__WHAT YOU ARE ASKED TO DO__:
Output each entry that follows exactly. Images stay out.

__DATA LISTING__:
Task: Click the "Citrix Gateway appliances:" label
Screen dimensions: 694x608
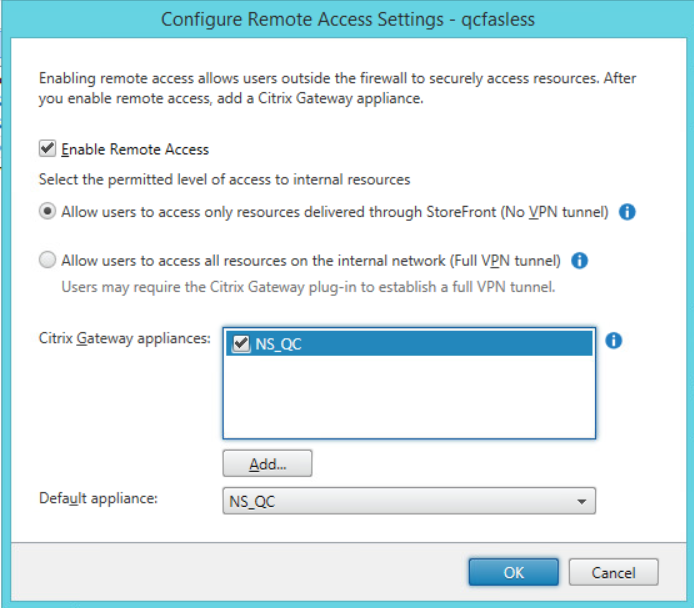Action: (x=124, y=339)
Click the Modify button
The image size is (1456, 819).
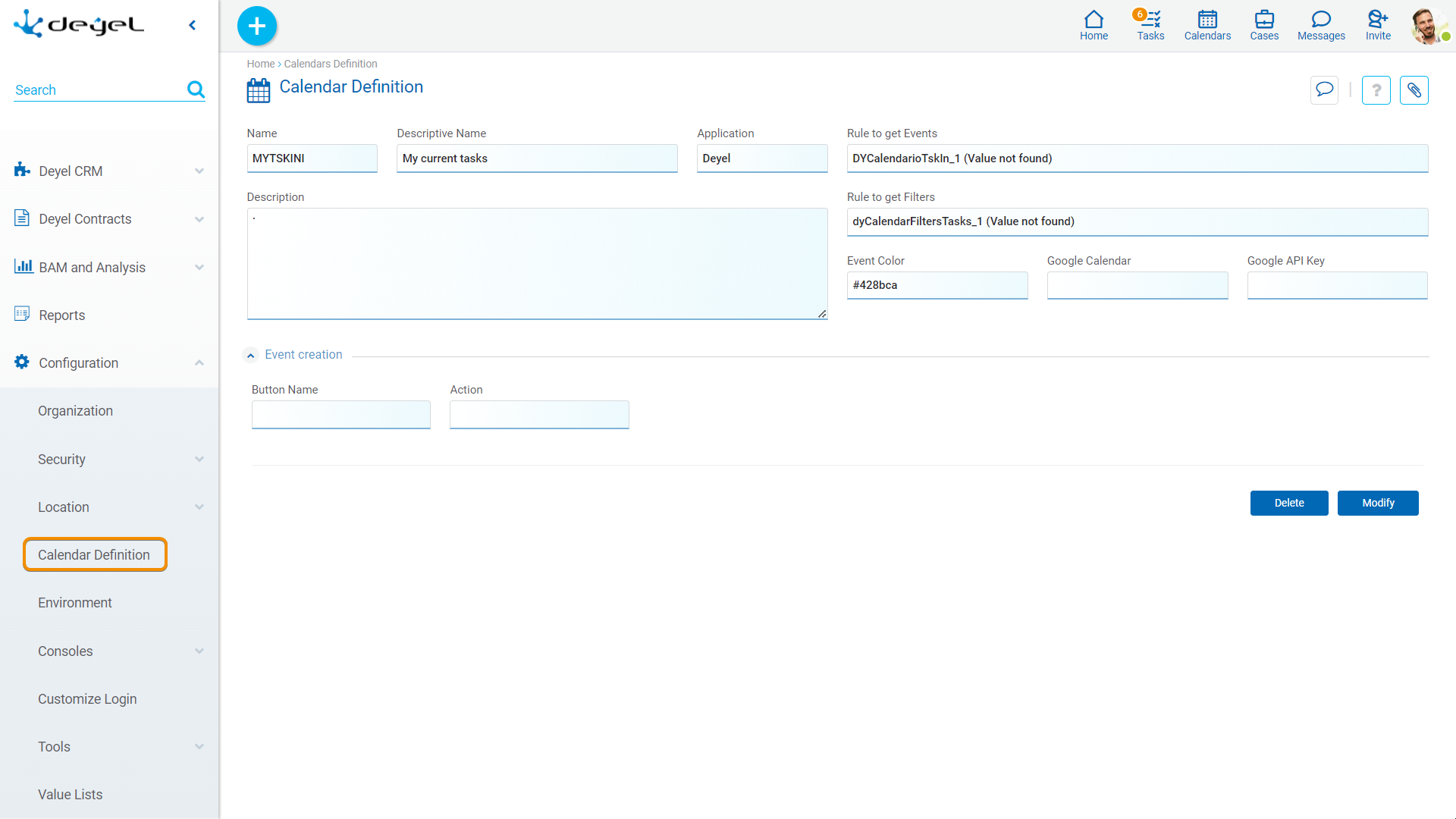(x=1378, y=502)

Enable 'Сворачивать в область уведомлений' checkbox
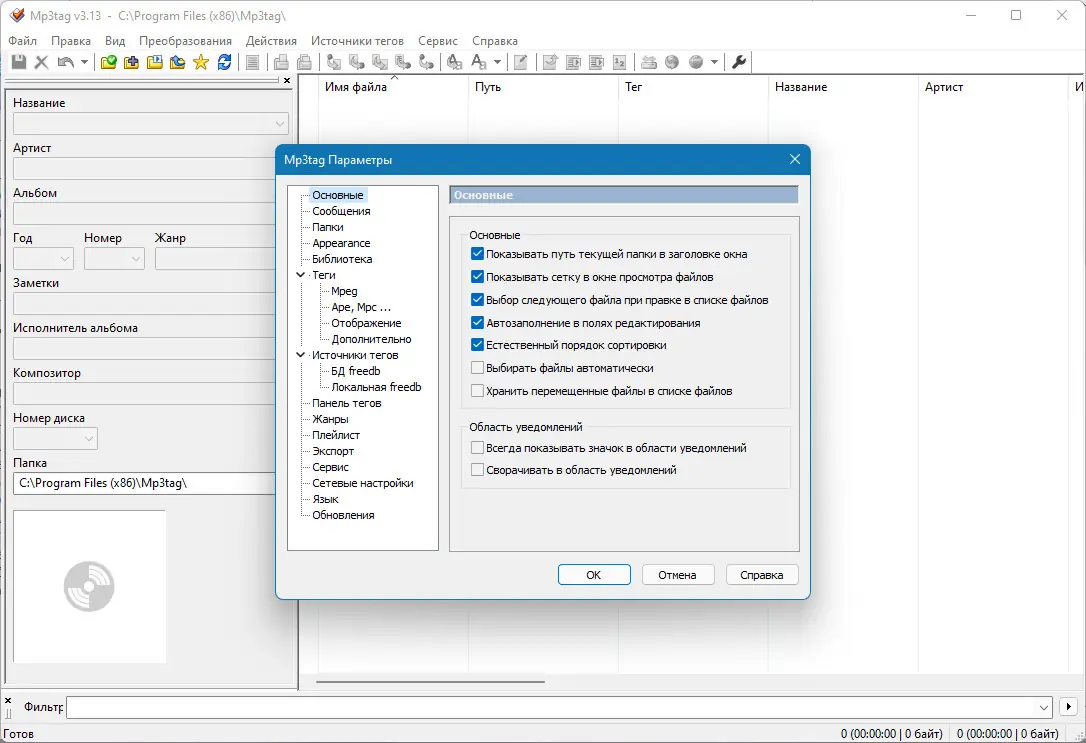[x=477, y=469]
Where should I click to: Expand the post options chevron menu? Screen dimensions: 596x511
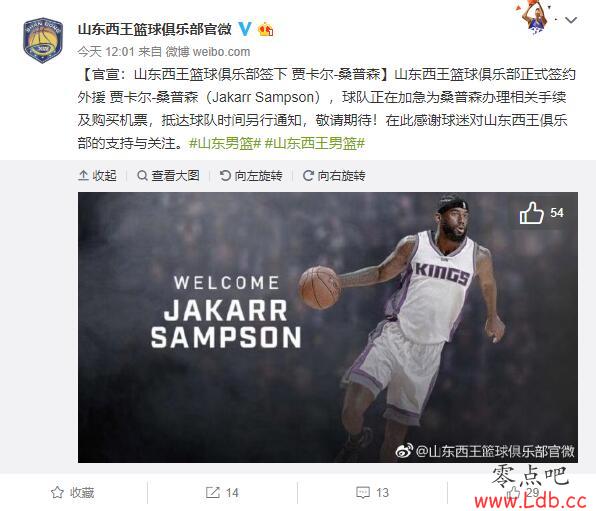pyautogui.click(x=571, y=20)
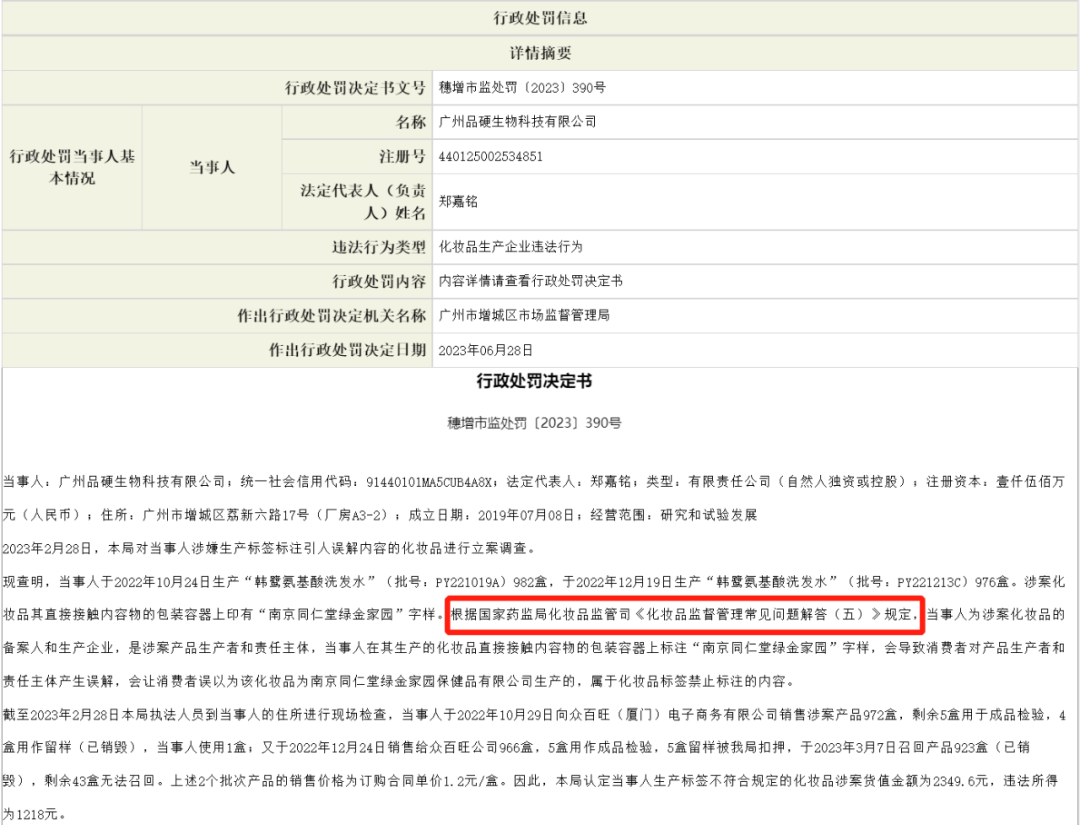Click violation type 化妆品生产企业违法行为
This screenshot has width=1080, height=825.
[x=501, y=246]
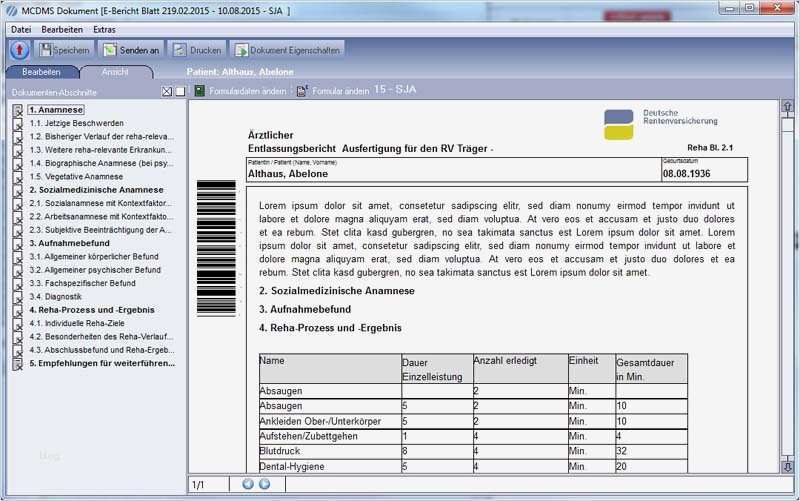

__SOLUTION FOR THIS EXERCISE__:
Task: Click the "Citrix Gateway appliances:" label
Screen dimensions: 694x608
Action: (x=124, y=339)
Click the Modify button
The image size is (1456, 819).
(x=1378, y=502)

Enable 'Сворачивать в область уведомлений' checkbox
[x=477, y=469]
Where should I click to: Expand the post options chevron menu? Screen dimensions: 596x511
pyautogui.click(x=571, y=20)
Click violation type 化妆品生产企业违法行为
This screenshot has width=1080, height=825.
[x=501, y=246]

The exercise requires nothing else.